#### Supplied data ####

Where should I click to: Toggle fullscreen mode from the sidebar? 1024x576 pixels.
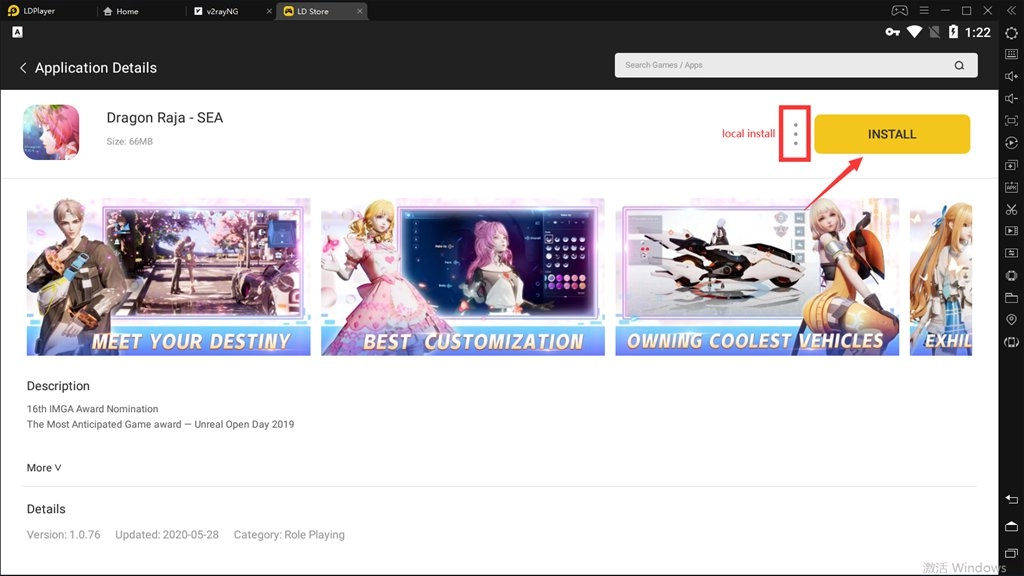pos(1011,121)
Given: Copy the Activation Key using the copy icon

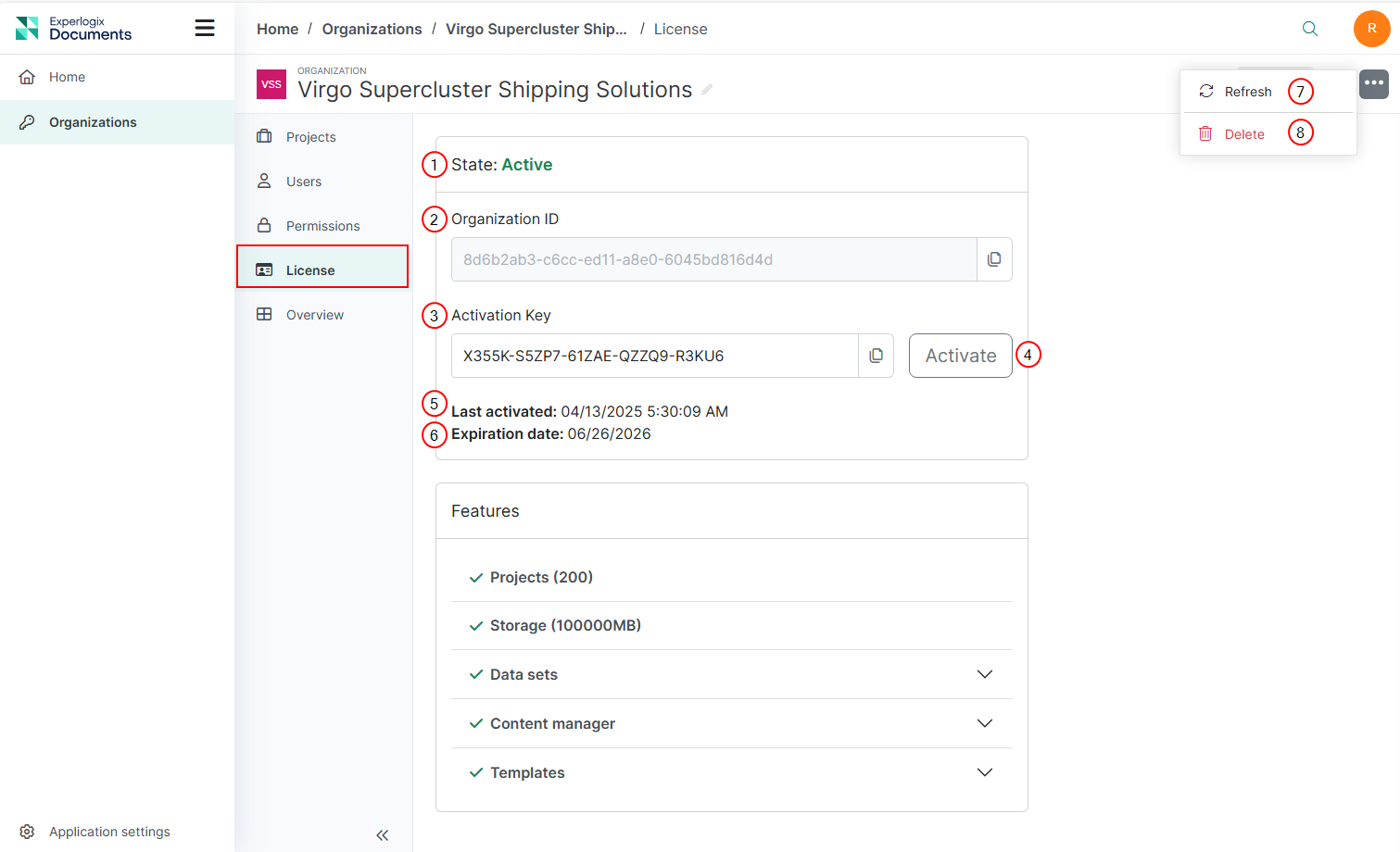Looking at the screenshot, I should coord(876,356).
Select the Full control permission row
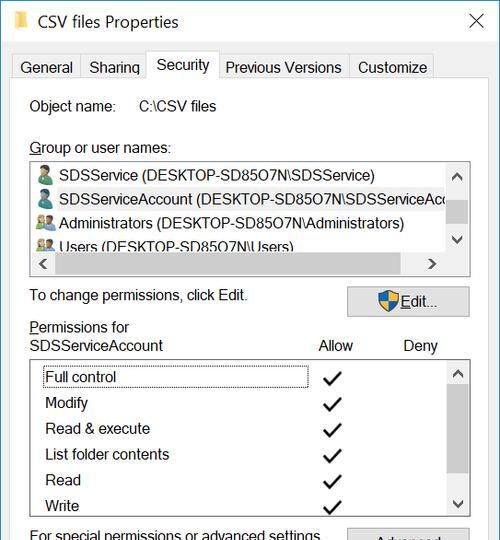This screenshot has width=500, height=540. coord(176,377)
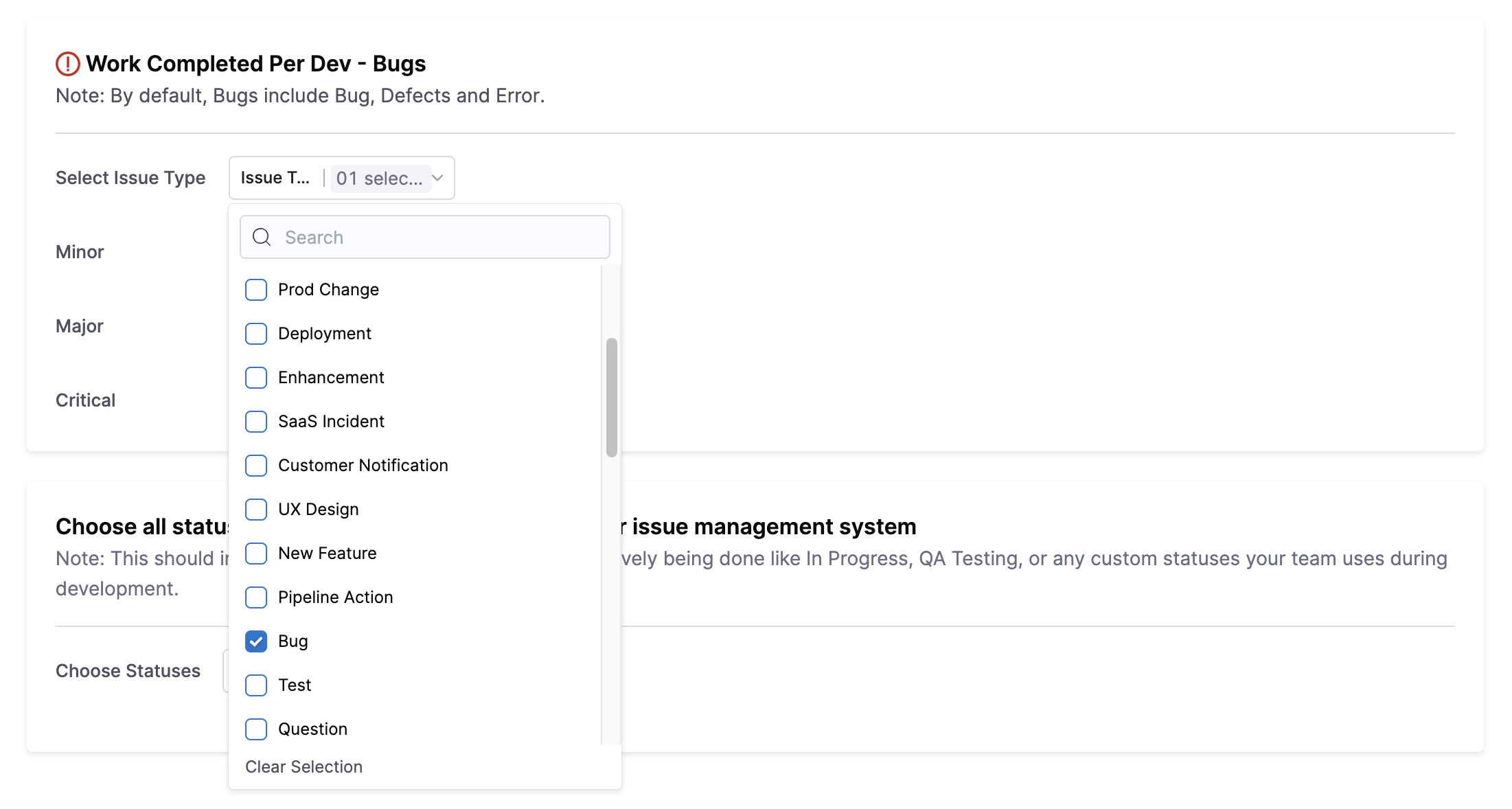This screenshot has height=809, width=1512.
Task: Click the magnifier icon in search box
Action: 262,238
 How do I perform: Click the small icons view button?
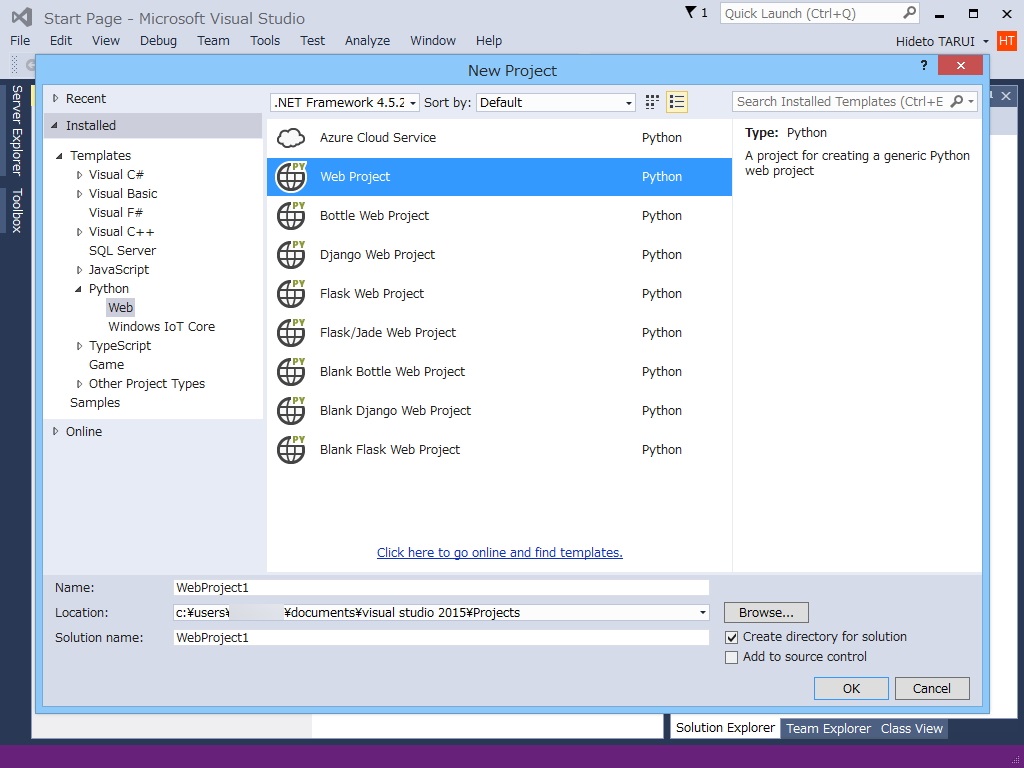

####

- [Required task]
Write out each of the lines above word for word, omitting the pictures.

- [Answer]
Where should I click to: Toggle fullscreen mode from the sidebar? 1024x576 pixels.
pos(1011,121)
Given: Copy the Activation Key using the copy icon

Looking at the screenshot, I should coord(876,356).
Select the Full control permission row
This screenshot has width=500, height=540. coord(176,377)
This screenshot has height=809, width=1512.
Task: Click the magnifier icon in search box
Action: 262,238
 How do I perform: Click the small icons view button?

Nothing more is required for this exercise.